## GOAL
Rewrite the material below, replacing "screenshot" with "screen capture" wherever it occurs and changing nothing else. Omit the pictures from your answer.

## RECORDS FOR THIS EXERCISE
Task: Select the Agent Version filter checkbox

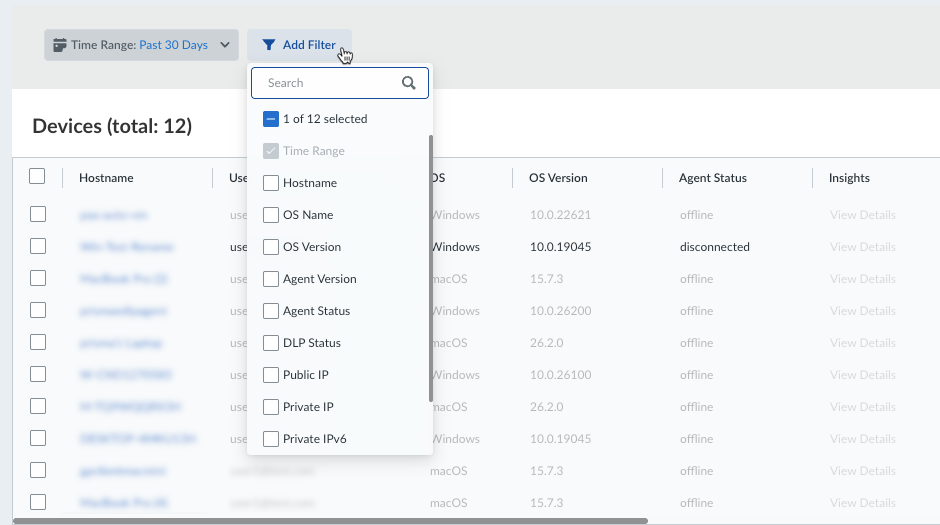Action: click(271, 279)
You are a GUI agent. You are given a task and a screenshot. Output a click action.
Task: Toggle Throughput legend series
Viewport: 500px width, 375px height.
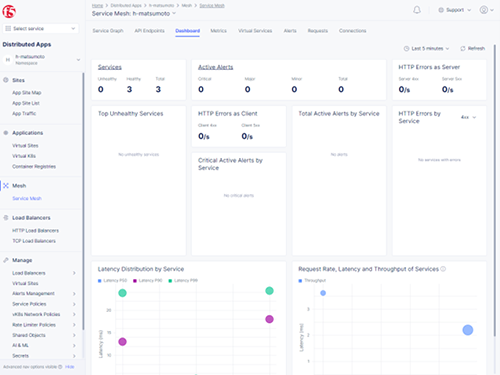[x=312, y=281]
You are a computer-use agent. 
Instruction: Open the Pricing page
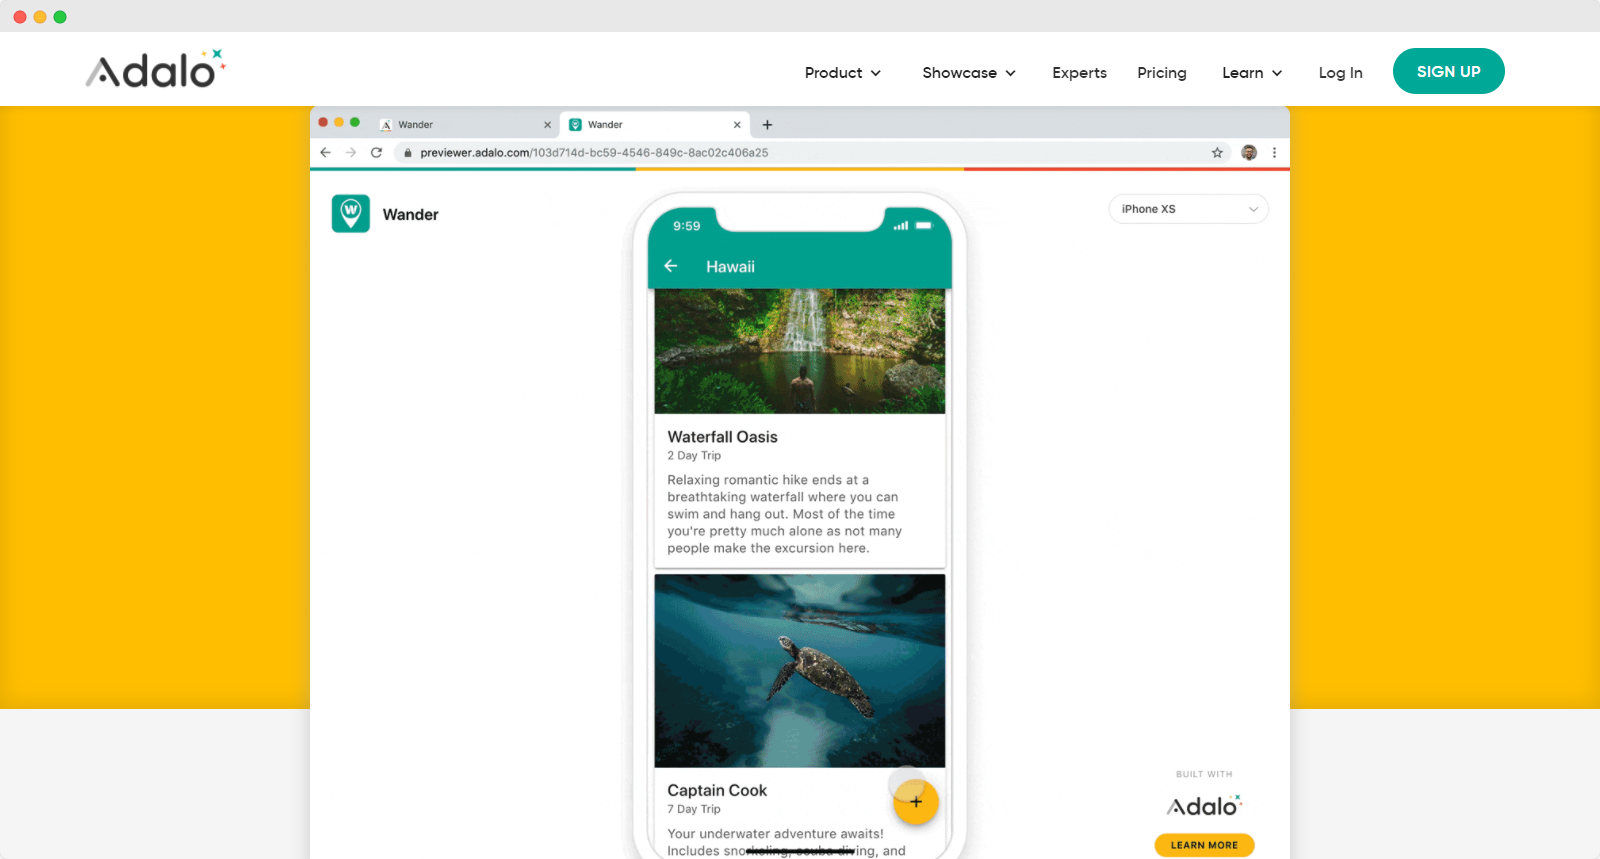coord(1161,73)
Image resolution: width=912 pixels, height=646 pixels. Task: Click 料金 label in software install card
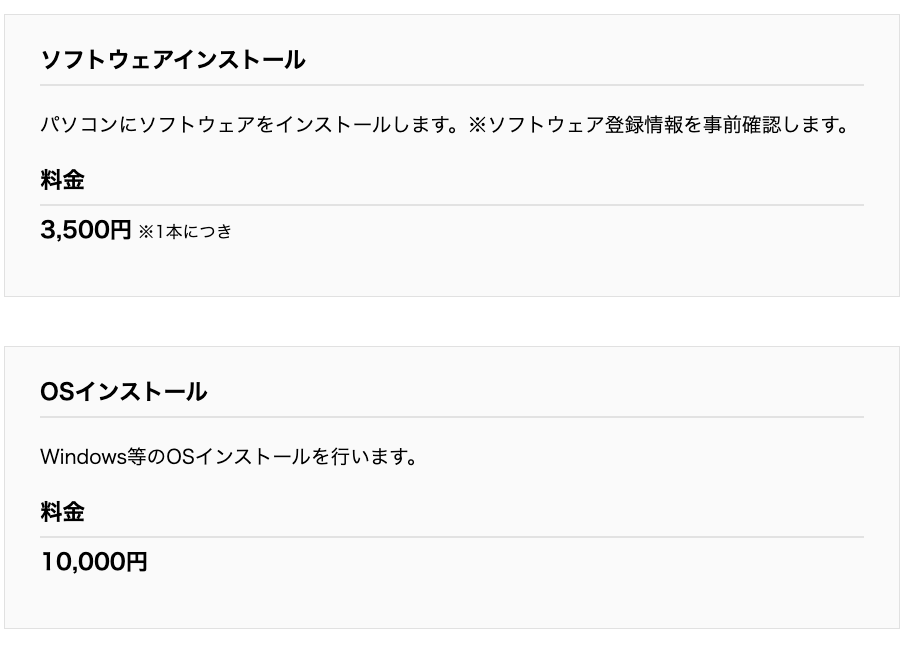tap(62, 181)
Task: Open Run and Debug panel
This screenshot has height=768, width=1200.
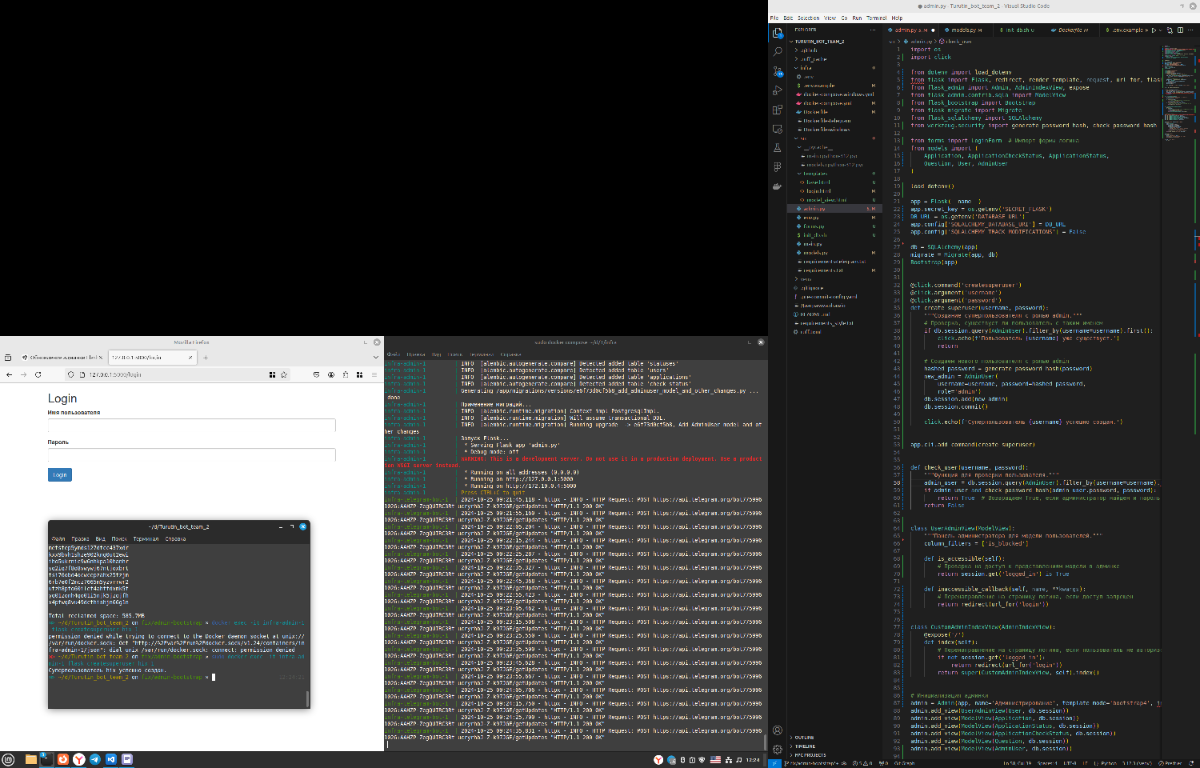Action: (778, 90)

## EXPECTED OUTPUT
Task: Select the Agent Version filter checkbox

Action: click(271, 279)
You are a GUI agent. You are given a task and a screen capture. Output a click action.
Task: Toggle Throughput legend series
Viewport: 500px width, 375px height.
[x=312, y=281]
You are a computer-use agent. 
Instruction: Open the Pricing page
coord(1161,73)
Image resolution: width=912 pixels, height=646 pixels. Task: Click 料金 label in software install card
tap(62, 181)
Task: Open Run and Debug panel
This screen capture has height=768, width=1200.
Action: (778, 90)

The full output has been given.